• Goal of the exercise:
The task calls for the count of lines containing "computer" in these records, given as a number with no other words.

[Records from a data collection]
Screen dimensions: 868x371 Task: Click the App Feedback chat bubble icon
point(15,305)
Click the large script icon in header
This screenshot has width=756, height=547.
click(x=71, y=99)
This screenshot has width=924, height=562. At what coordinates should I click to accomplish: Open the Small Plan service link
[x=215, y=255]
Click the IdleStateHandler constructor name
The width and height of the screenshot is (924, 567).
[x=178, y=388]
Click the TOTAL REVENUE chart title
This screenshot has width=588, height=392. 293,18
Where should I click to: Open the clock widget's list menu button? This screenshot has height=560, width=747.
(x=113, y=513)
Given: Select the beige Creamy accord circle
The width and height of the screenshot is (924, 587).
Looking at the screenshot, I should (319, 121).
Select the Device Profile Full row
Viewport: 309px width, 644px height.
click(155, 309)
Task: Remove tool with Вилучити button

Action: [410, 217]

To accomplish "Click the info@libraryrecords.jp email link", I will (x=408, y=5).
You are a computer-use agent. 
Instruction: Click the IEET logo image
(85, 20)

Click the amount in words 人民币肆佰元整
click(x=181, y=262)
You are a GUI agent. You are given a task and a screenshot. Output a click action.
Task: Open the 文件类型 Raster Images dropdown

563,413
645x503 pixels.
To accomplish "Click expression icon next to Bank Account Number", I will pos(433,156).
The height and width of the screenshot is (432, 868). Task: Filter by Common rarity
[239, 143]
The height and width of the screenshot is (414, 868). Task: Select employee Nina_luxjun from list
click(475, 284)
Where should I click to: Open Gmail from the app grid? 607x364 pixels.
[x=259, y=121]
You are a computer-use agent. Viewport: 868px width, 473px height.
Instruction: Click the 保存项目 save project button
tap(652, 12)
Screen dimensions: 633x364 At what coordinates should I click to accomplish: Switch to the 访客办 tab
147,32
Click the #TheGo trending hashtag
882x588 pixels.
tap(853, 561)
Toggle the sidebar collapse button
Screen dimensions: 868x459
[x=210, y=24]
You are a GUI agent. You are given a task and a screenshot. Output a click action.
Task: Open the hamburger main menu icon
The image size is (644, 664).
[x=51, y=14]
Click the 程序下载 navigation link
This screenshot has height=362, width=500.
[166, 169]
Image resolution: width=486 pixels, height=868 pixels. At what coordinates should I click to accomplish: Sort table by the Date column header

• Response:
2